Lennie Tristano - His Life and Music - Part 2

 © Copyright ® Steven Cerra, copyright protected; all rights reserved.



In our continuing look at Lennie Tristano’s life and music, let’s now turn to Barry Ulanov’s liner notes to three of Lennie’s albums all of which have been issued individually to CD and are also contained in the comprehensive The Complete Atlantic Recordings of Lennie Tristano, Lee Konitz & Warne Marsh [Mosaic Records MD6-174].


Barry [1918-2000] was the son of violinist Nathan Ulanov who served as concertmaster for Arturo Toscanini’s NBC Symphony Orchestra. He graduated from Columbia University in 1935 and while there he wrote about Jazz and Jazz concerts including some early coverage of Billie Holiday’s Café Society performances.
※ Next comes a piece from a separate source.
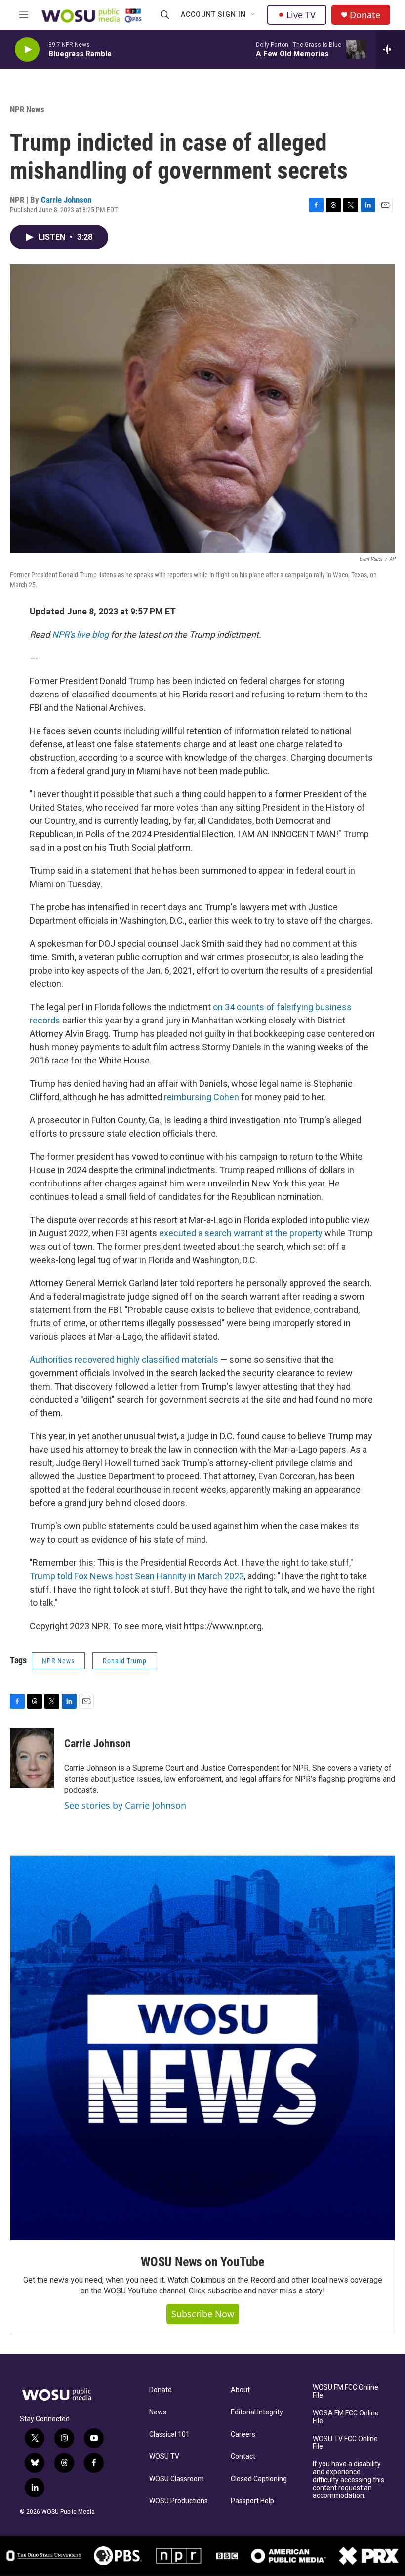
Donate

He served as the editor of Metronome magazine from 1943-1955 and wrote articles for Downbeat from 1955-1958. He was an early fan of bebop and championed Charlie Parker and Dizzy Gillespie. He was also an early and lifelong supporter of Lennie Tristano who wrote the composition Coolin’ Off with Ulanov “ … as a personal testament to the affinity that many Jazz musicians had with Ulanov.”


An erudite man, Barry taught at Juilliard, Princeton and Barnard College [1951-1988]. During his later years, he concentrated on explorations of religion and psychology, topics from which form the basis for many of the books he wrote and co-authored.


The more esoteric and intellectual forms of Jazz also had a particular appeal to Ulanov - he was one of the first to write about the Alec Wilder Octet - and the complexity of Lennie’s music fit in nicely with this orientation. 


Barry wrote liner notes to three of Lennie’s albums, the first of which was Tristano [Atlantic LP 1224].


“A great many people art; going to be surprised by this set. It presents a Lennie Tristano far removed from the figure of their — and the critics' — imagination. Uncompromising he may he, as has been noted many a time, in the public-prints and in private discussions. But remote, inaccessible, recondite he is not, except in the sense that any first-rate artist has ideas to offer which are necessarily his own and nobody else's and hence so fresh, so crisp, so inspired as to seem — or sound — altogether new and quite thoroughly removed from any familiar thinking — or playing-pattern. No, there is nothing really obscure about Lennie's playing here, nothing really beyond the grasp of anybody with any feeling for, or fairly considerable listening experience in, jazz.


This is jazz, no mistaking it for anything else. It meets all the requirements; it is improvised, brilliantly adding ideas to ideas all the way through; it swings, rapturously, whether up or middling-up or slow in tempo; it offers, both in Lennie's playing with bass and drums and with Lee Konitz and rhythm, that delicate internal tension, that collective creativity which is the special identifying mark of the real thing in this music.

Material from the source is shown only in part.